> PROMPT: With the pictures left out, return exactly the lines from the one containing "Image resolution: width=1946" through the end of the listing below.
##### SUPPLIED MATERIAL #####
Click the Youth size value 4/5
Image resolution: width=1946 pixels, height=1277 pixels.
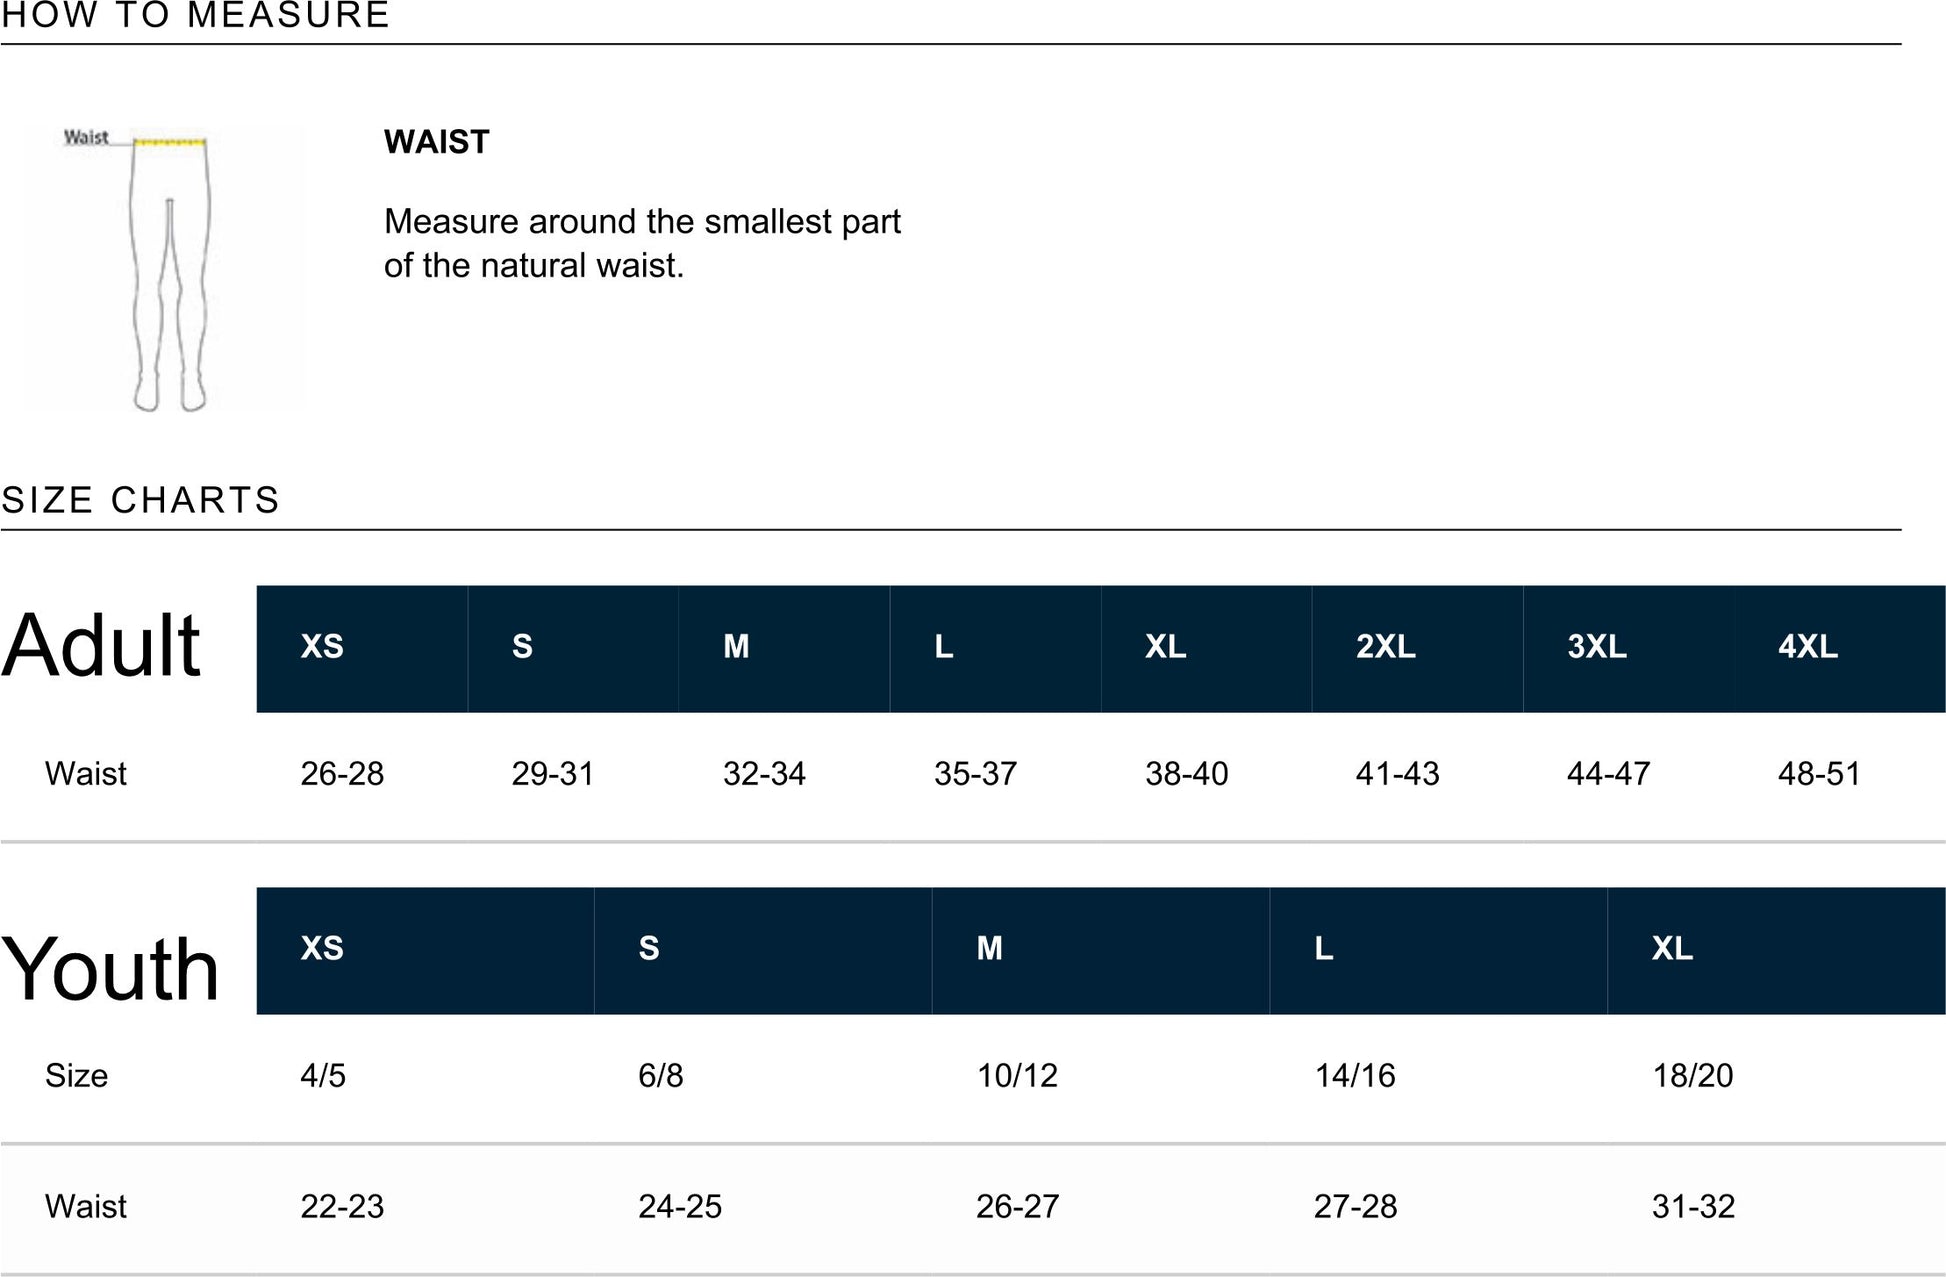coord(323,1076)
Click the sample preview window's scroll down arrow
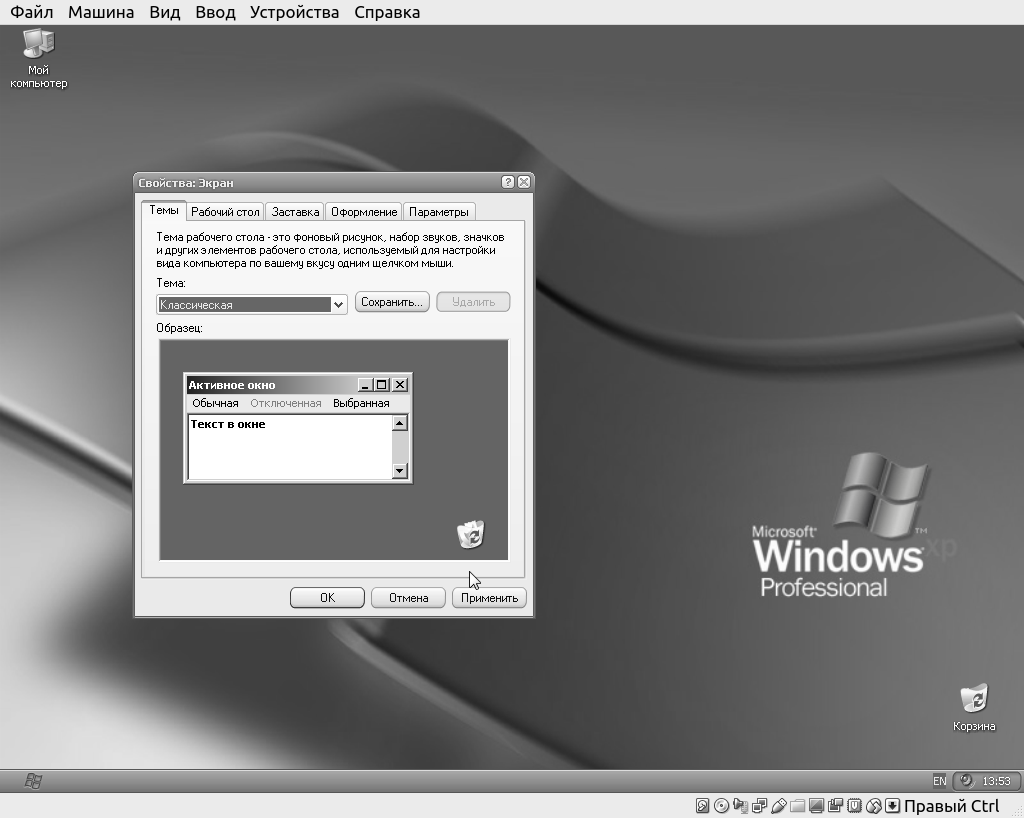1024x818 pixels. 400,470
#####
> TASK SOLUTION:
Image resolution: width=1946 pixels, height=1277 pixels.
coord(323,1076)
Click the sample preview window's scroll down arrow
1024x818 pixels. 400,470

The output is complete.